American Richard Garriott and new crew dock with space station

Video Game developer Richard Garriott, the world's sixth space tourist, and son of U.S. astronaut Owen Garriott, successfully docked with the International Space Station (ISS).


A Russian Soyuz capsule carrying US millionaire video game guru Richard Garriott, the world's sixth space tourist, successfully docked with the International Space Station (ISS) on Tuesday.

"The docking took place at 12:32 Moscow time (0832 GMT) and they entered about an hour later," a spokeswoman for the space control centre in the town of Korolyov told AFP, adding that Garriott and his crewmates "feel very well."

Television footage showed six crewmen in blue suits -- three fresh off the Soyuz and three who had already been on the ISS -- smiling and waving aboard the station. The astronauts were also shown floating in zero gravity.

Tuesday's rendezvous in space was unusual for its family connections.

Garriott is the son of former US astronaut Owen Garriott, who in 1973 spent two months aboard Skylab, the first orbiting space station.

On the ISS, he met a member of the world's other space dynasty: Sergei Volkov, the son of former Soviet cosmonaut Alexander Volkov, who was shown joking with Owen Garriott at a televised press conference after the docking.

"When I woke up this morning, I thought, 'Why don't I fly into space today?' I did my exercises and felt well, so why not?" Alexander Volkov said.

"If we could go together, that would be a good idea," Owen Garriott replied.

Apart from Richard Garriott, who is paying 30 million dollars (22 million euros) for his 10-day space journey, the capsule also took Russian cosmonaut Yury Lonchakov and US astronaut Michael Fincke to the ISS.

The 47-year-old US space tourist, who has called his journey into orbit a lifelong dream, created the Ultima series of computer role-playing games in the 1980s and later earned millions of dollars as a video-game entrepreneur.

He is due to fly back on October 24, along with Sergei Volkov and another Russian cosmonaut, Oleg Kononenko, in a descent that will be closely watched for signs of a glitch that has bedevilled recent landings of the Soyuz capsule.

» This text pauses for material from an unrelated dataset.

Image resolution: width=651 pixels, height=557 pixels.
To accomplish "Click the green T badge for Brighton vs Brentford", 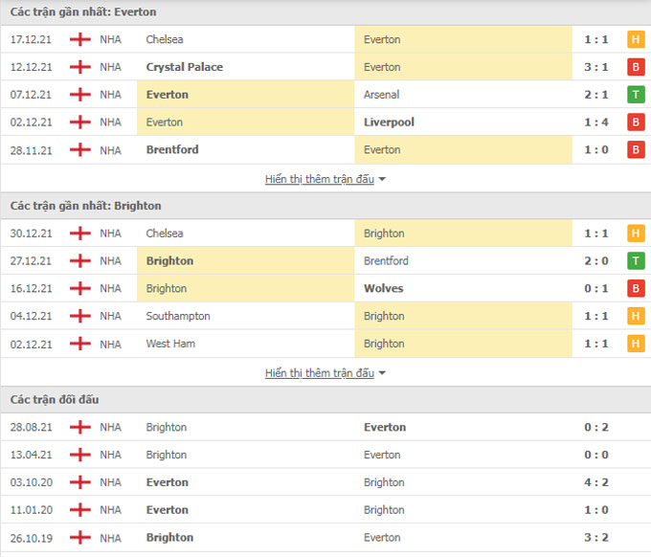I will point(635,260).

In a landing on April 19, the capsule entered the atmosphere at an unusually steep angle, subjecting astronauts to uncomfortably strong G forces and landing 420 kilometres (260 miles) from its target.

Coming after a similar incident in October 2007, the so-called "ballistic" descent raised questions about the safety of the Soyuz, a workhorse spacecraft that has carried out more than 1,600 flights.

Russian space officials blamed the problem on a faulty explosive bolt used to separate the Soyuz from the ISS, and two cosmonauts went on a spacewalk in July to fix the problem.

But the chief of the US National Aeronautics and Space Administration (NASA) said in August that the Soyuz glitch was still a mystery.

NASA will be totally reliant on the Soyuz for transporting astronauts and cargo to the ISS after its space shuttle fleet retires in 2010 and until the shuttle's successor vehicle is ready, expected in 2015 at the earliest.